Seceding from the American union could perhaps be morally unobjectionable, if you choose to see it that way. It isn't that significant whether it is legally objectionable because, after all, slavery itself was legally unobjectionable, but something still had to be done about it. So when one considers that the citizens of the union who intended to go their own way were, in effect, kidnapping millions of people--most of whom would rather have stayed with the union that held out some hope for their eventual liberation--the idea of secession no longer seems innocent. And regardless of Lincoln's motives, when slavery is factored in, it is doubtful that one can justify secession by the southern states.
 
Lincoln for arresting people for criticizing the civil war to maintain the union
to put it into context, if you went walking around declaring that radical islam had every right to destroy the two towers and kill all those innocent people, saying it wasn't illegal and all that kinda crap, i would arrest you for slander.
And if you are referring to Vallandigham, with the whole Lincoln arresting people for criticizing the civil war, he said that "the men in power are attempting to establish a despotism in this country, more cruel and more oppressive than ever existed before."

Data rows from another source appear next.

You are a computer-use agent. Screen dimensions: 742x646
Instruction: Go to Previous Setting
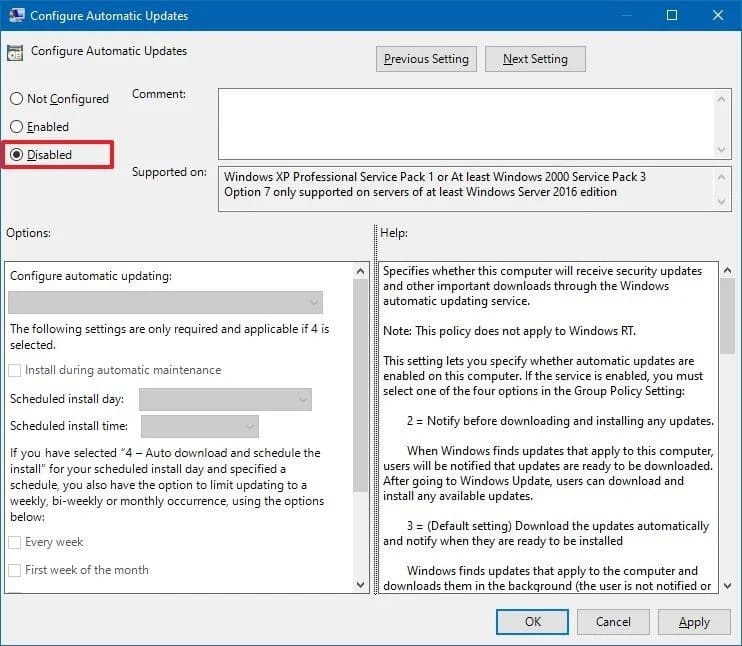tap(426, 59)
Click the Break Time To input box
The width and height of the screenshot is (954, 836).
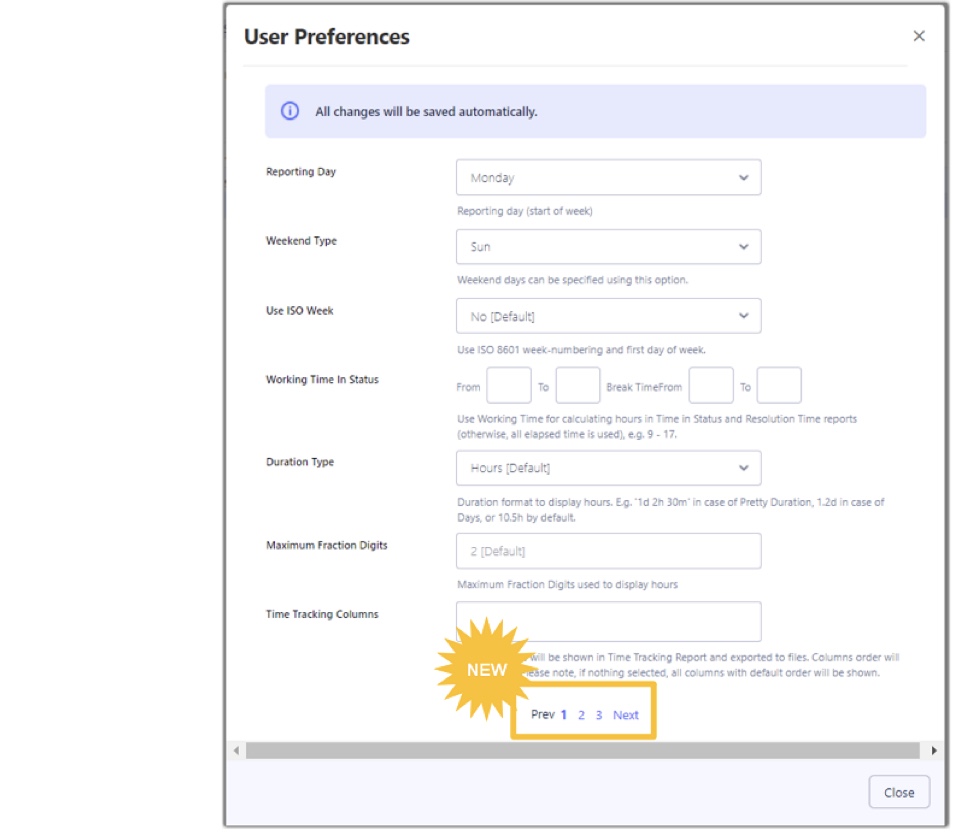point(779,386)
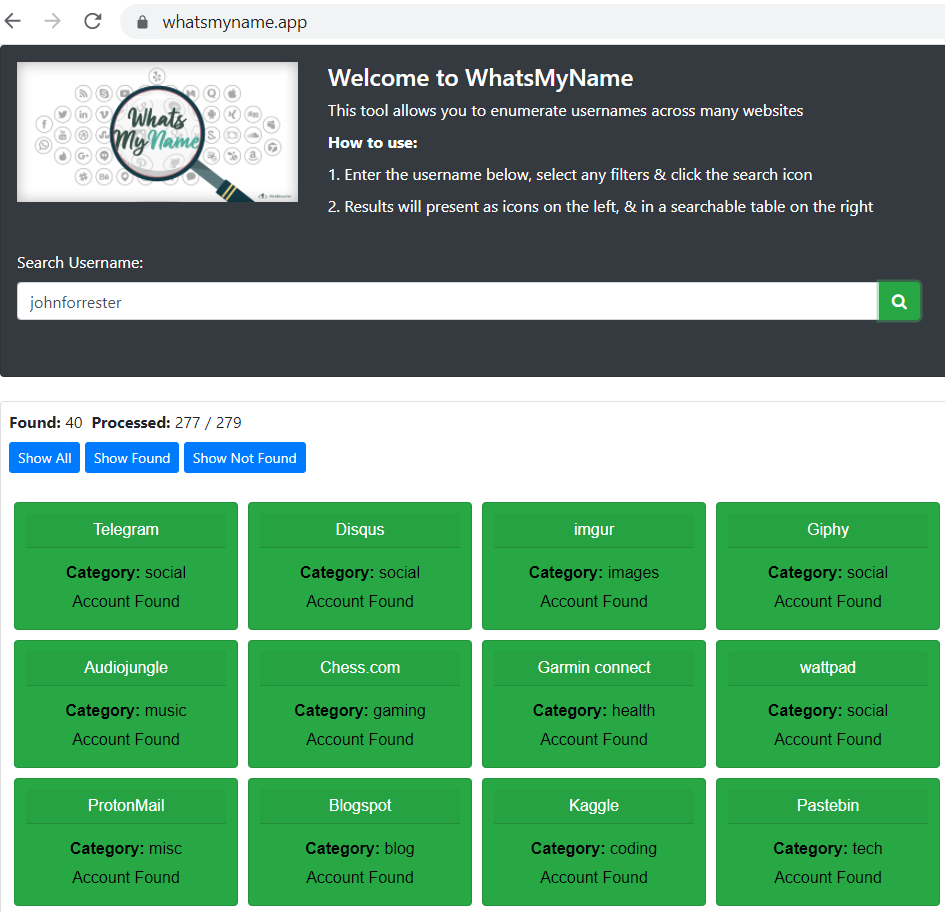The image size is (945, 912).
Task: Open the Garmin connect result
Action: tap(594, 703)
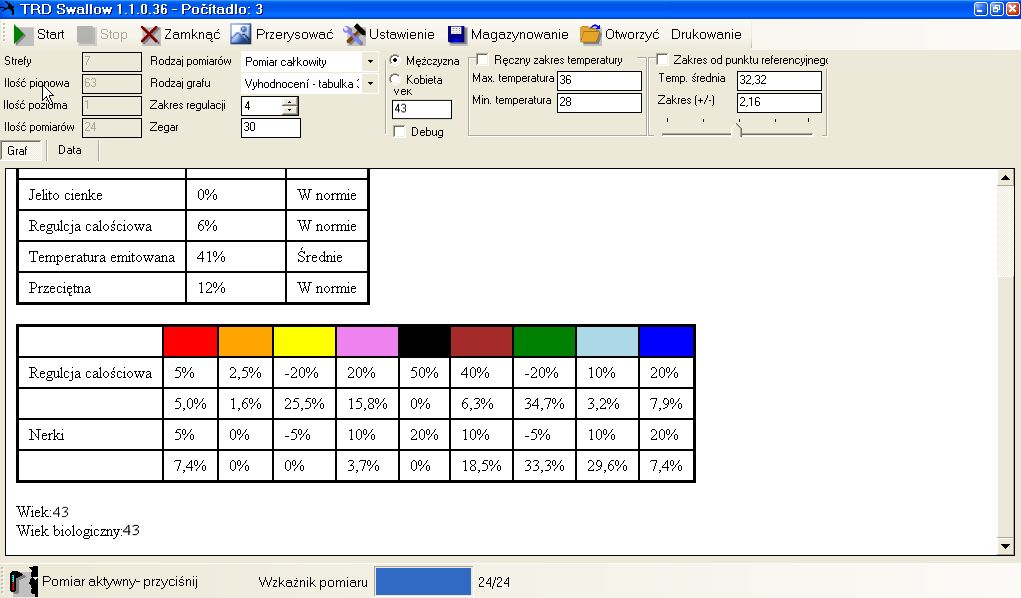Switch to the Data tab

70,151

Hmm.. well, let's take a look at the definition of slander, shall we?
slander: 1. the utterance in the presence of another person of a false statement or statements, damaging to a third person's character or reputation: usually distinguished from libel which is written. 2. such a spoken statement.
um, yep, definitely slander.
And then we get to the good stuff. What's the definition of treason? hmm..
treason: 1. betrayal of trust or faith; treachery 2. violation of the allegiance owed to one's sovereign or state; betrayal of one's country, specif., in the U.S., consisting only in levying war against the U.S. or in giving aid and comfort to its enemies. Well, what did this man do, eh? He was charged with encouraging desertions from the Union army. "must I shoot a simpleminded soldier boy who deserts," LIncoln asked, "while I must not touch a hair of a wily agitator who induces him to desert?" Well, i certainly consider such behavior to be aiding the enemy. He was also charged with publicly expressing sympathies for those in arms against the Government of the United States, declaring disloyal sentiments and opinions, with the object and purpose of weakening the power of the Government in its effort to suppress the unlawful rebellion. yep, sounds like treason to me.
 
all that you've wrote, in regards to lincoln and his interpretation of the constitution, is wrong. The federal government is limited via the constitution in what authority it has. Everything else is reserved to the states.

with the arrests also, lincoln used an interpretation that was illegal according to the constitution.

Everything you have down is in support of constitutional violations so why should we have one?